**Exercise requirements**. An exact transcription of all the data is required.

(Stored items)
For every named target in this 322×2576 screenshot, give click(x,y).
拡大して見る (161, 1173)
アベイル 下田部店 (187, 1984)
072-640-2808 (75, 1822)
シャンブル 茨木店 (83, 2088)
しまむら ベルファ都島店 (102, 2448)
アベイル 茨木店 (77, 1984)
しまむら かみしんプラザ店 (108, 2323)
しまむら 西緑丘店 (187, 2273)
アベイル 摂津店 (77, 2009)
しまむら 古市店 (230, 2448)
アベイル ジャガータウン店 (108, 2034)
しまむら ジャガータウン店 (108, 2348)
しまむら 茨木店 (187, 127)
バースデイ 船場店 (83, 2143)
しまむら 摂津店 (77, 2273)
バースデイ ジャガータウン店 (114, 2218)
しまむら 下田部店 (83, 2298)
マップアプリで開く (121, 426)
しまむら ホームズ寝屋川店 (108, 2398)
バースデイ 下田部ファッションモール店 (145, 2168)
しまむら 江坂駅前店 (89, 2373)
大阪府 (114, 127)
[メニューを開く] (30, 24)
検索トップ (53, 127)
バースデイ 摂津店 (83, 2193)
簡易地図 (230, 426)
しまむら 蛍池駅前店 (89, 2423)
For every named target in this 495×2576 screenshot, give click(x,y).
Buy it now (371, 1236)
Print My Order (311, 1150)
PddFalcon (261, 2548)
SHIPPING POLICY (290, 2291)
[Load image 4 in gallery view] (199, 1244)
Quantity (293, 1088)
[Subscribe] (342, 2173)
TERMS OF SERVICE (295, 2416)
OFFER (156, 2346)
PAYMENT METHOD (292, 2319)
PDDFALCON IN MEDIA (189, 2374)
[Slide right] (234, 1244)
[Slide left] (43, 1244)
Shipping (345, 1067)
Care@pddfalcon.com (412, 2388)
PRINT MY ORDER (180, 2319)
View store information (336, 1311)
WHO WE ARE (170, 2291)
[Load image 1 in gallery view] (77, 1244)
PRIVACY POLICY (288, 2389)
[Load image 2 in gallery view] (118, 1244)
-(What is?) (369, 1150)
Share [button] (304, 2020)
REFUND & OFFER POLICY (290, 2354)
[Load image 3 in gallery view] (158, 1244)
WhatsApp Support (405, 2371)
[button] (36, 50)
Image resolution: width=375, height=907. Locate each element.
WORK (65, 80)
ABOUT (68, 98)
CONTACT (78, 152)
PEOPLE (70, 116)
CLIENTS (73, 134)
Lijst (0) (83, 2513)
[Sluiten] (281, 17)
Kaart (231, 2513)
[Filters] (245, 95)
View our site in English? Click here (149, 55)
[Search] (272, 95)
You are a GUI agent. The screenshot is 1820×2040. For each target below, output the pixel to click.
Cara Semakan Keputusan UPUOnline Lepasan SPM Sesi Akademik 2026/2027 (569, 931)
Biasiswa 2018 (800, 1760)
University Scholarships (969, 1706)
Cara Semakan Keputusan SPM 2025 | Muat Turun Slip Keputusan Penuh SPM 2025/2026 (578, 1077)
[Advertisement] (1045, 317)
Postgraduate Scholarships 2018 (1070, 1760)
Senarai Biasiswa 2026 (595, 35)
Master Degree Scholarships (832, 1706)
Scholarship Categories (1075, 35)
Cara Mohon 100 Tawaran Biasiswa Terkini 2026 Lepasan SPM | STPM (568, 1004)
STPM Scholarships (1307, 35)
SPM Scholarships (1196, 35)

**Answer to the problem**.
For every named target in this 322×2576 screenshot, give click(x,y).
拡大して見る (161, 1173)
アベイル 下田部店 (187, 1984)
072-640-2808 (75, 1822)
シャンブル 茨木店 (83, 2088)
しまむら ベルファ都島店 (102, 2448)
アベイル 茨木店 (77, 1984)
しまむら かみしんプラザ店 (108, 2323)
しまむら 西緑丘店 (187, 2273)
アベイル 摂津店 (77, 2009)
しまむら 古市店 (230, 2448)
アベイル ジャガータウン店 (108, 2034)
しまむら ジャガータウン店 (108, 2348)
しまむら 茨木店 (187, 127)
バースデイ 船場店 (83, 2143)
しまむら 摂津店 (77, 2273)
バースデイ ジャガータウン店 (114, 2218)
しまむら 下田部店 (83, 2298)
マップアプリで開く (121, 426)
しまむら ホームズ寝屋川店 (108, 2398)
バースデイ 下田部ファッションモール店 (145, 2168)
しまむら 江坂駅前店 (89, 2373)
大阪府 (114, 127)
[メニューを開く] (30, 24)
検索トップ (53, 127)
バースデイ 摂津店 (83, 2193)
簡易地図 (230, 426)
しまむら 蛍池駅前店 (89, 2423)
For every named target in this 495×2576 screenshot, give click(x,y).
Buy it now (371, 1236)
Print My Order (311, 1150)
PddFalcon (261, 2548)
SHIPPING POLICY (290, 2291)
[Load image 4 in gallery view] (199, 1244)
Quantity (293, 1088)
[Subscribe] (342, 2173)
TERMS OF SERVICE (295, 2416)
OFFER (156, 2346)
PAYMENT METHOD (292, 2319)
PDDFALCON IN MEDIA (189, 2374)
[Slide right] (234, 1244)
[Slide left] (43, 1244)
Shipping (345, 1067)
Care@pddfalcon.com (412, 2388)
PRINT MY ORDER (180, 2319)
View store information (336, 1311)
WHO WE ARE (170, 2291)
[Load image 1 in gallery view] (77, 1244)
PRIVACY POLICY (288, 2389)
[Load image 2 in gallery view] (118, 1244)
-(What is?) (369, 1150)
Share [button] (304, 2020)
REFUND & OFFER POLICY (290, 2354)
[Load image 3 in gallery view] (158, 1244)
WhatsApp Support (405, 2371)
[button] (36, 50)
Image resolution: width=375, height=907. Locate each element.
WORK (65, 80)
ABOUT (68, 98)
CONTACT (78, 152)
PEOPLE (70, 116)
CLIENTS (73, 134)
Lijst (0) (83, 2513)
[Sluiten] (281, 17)
Kaart (231, 2513)
[Filters] (245, 95)
View our site in English? Click here (149, 55)
[Search] (272, 95)
You are a GUI agent. The screenshot is 1820×2040. For each target below, output the pixel to click.
Cara Semakan Keputusan UPUOnline Lepasan SPM Sesi Akademik 2026/2027 (569, 931)
Biasiswa 2018 (800, 1760)
University Scholarships (969, 1706)
Cara Semakan Keputusan SPM 2025 | Muat Turun Slip Keputusan Penuh SPM 2025/2026 (578, 1077)
[Advertisement] (1045, 317)
Postgraduate Scholarships 2018 (1070, 1760)
Senarai Biasiswa 2026 (595, 35)
Master Degree Scholarships (832, 1706)
Scholarship Categories (1075, 35)
Cara Mohon 100 Tawaran Biasiswa Terkini 2026 Lepasan SPM | STPM (568, 1004)
STPM Scholarships (1307, 35)
SPM Scholarships (1196, 35)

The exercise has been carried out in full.